Política
Publicado em 20/03/2016, às 10h35 Luiz Fernando Lima (@bocaonews)

Uma das vozes mais inflamadas contra o juiz federal Sérgio Moro tem sido a de João Vicente Goulart. Filho do ex-presidente João Goulart, deposto pelos militares em 1964, João Vicente enxerga semelhanças entre os momentos históricos. Embora faça questão de concentrar nas diferenças, pois o tempo histórico é outro e a maioria dos elementos, segundo o filósofo de 58 anos, também é. Contudo, para ele, a orquestração de segmentos da imprensa permanece sendo um dos pontos de ligação entre 1964 e 2016.

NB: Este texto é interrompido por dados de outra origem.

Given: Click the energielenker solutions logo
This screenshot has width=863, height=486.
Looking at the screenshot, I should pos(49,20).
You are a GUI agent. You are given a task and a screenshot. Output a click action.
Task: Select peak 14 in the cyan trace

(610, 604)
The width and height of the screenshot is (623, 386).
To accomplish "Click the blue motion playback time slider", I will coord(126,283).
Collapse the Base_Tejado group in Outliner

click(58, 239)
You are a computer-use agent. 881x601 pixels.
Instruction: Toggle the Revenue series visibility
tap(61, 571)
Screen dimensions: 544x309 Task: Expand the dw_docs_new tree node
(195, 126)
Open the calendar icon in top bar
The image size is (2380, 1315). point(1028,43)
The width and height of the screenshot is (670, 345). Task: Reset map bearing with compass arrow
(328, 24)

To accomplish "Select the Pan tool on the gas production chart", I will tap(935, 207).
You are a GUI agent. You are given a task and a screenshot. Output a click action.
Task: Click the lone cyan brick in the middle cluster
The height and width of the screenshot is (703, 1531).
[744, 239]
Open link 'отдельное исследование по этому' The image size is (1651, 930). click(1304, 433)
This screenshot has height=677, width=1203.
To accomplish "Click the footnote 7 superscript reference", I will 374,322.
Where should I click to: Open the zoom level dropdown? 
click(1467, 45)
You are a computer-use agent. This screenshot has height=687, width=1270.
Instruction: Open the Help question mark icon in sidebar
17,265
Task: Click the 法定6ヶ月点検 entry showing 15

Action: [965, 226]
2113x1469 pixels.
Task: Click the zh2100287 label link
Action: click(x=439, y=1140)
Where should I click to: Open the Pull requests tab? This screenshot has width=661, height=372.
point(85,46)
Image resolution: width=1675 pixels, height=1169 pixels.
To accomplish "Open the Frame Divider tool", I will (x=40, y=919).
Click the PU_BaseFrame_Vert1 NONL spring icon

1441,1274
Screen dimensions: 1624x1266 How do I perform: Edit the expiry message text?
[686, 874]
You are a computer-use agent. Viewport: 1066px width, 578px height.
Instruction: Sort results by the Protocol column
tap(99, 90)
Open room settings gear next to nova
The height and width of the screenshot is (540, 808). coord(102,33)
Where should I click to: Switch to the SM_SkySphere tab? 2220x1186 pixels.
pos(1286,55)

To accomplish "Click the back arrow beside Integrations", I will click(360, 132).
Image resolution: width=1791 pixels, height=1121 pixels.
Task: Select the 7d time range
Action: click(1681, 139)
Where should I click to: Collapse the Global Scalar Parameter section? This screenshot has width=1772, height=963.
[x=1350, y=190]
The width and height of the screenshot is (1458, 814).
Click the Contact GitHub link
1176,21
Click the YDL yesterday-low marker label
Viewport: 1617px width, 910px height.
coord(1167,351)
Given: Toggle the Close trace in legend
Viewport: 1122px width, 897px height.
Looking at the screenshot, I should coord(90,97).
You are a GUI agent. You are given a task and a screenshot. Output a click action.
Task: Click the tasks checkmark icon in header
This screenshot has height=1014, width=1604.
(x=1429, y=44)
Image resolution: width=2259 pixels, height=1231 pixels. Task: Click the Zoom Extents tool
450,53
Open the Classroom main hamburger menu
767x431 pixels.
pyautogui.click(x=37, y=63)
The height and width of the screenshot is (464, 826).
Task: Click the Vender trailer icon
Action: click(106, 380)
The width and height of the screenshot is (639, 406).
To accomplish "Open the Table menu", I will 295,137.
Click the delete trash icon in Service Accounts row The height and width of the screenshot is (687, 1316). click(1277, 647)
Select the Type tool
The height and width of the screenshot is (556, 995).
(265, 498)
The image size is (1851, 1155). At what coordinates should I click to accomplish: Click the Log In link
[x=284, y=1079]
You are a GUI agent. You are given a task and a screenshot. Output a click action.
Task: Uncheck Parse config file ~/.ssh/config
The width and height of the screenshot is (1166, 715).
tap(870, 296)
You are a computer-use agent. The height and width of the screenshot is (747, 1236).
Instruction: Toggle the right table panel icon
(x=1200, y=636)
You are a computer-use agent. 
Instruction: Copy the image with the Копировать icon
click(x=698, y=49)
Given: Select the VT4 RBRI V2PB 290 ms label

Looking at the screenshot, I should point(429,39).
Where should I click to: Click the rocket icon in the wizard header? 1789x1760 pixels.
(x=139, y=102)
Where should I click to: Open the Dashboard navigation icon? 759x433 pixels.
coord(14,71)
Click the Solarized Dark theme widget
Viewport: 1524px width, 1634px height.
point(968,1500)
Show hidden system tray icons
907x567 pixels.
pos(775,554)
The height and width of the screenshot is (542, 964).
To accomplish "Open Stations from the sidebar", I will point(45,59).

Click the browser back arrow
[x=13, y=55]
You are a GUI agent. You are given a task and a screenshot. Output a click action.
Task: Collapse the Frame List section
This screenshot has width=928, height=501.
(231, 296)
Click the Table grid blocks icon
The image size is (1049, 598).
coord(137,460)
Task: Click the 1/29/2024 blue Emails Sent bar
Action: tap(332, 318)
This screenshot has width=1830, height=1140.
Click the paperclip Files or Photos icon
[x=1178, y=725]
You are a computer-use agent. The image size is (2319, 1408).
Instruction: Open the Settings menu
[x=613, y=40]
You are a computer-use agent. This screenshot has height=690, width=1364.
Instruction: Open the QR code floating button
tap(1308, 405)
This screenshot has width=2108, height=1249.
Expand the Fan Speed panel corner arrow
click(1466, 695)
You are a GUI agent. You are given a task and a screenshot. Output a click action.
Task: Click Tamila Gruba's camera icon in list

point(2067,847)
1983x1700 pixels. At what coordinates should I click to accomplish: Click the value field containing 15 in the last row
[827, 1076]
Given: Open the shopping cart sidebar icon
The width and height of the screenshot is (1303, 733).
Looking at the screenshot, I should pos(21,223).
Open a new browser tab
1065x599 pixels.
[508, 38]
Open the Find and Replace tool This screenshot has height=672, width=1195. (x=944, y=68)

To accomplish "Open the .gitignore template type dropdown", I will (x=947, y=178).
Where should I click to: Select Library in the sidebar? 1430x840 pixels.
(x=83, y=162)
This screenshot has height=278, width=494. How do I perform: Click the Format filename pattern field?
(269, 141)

Em conversa com a reportagem do Bocão News, em Brasília, logo após discursar para um público em torno de 50 mil pessoas - números dos organizadores - ou 6 mil - números da polícia militar - do ato em favor do governo na última sexta-feira (18), João Vicente defendeu o afastamento de juiz Sérgio Moro por estar contaminado. "Moro está servido como agente da desestabilização democrática. Um juiz que tem responsabilidade não faz e não divulga gravações ilegais num momento desse de profunda instabilização, de profunda divisão ideológica dos brasileiros.
Ainda sobre Moro, o filho de Jango afirma que apenas quando houver uma praça com mais de 100 mortos ele terá saciado o ímpeto atual. "Ele está agindo como nos seus artigos de 2004 como um verdadeiro facista, verdadeiro amante de Maquiavel. Ele vem repetindo que o príncipe isso, o príncipe aquilo. Casualmente ele tirou as suas camisas pretas, mas a atitude deste agente é tremendamente antipatriótica e, vou dizer mais, estas ações botam a segurança e estabilidade nacional em jogo".
Jango foi deposto por um golpe militar em 1964, João Vicente tinha então sete anos, mas relata que a sensação é terrivelmente semelhante. No que se refere às diferenças do contexto histórico, João Vicente destaca a ideologia comunista que na ocasião foi o argumento e que agora é o pré-sal. "Em 1964 nós tínhamos um argumento de golpe na divisão ideológica do mundo. Aproveitou-se esta divisão ideológica, em cima das reformas de base propostas pelo João Goulart e a direita levantou a tese do comunismo. Que não queria um Brasil comunista".
Sobre a semelhança, "hoje nós vivemos um momento bem diferente. Nós vivemos a crise política em função da entrega do pré-sal. O pré-sal é a grande questão desta luta política subterrânea. Nós temos em comum as ações encobertas. O espelhamento pode ser visto no exemplo da mídia. A mesma mídia que pregou o golpe ajudando a derrubar Jango e depois pediu desculpas em nome da democracia".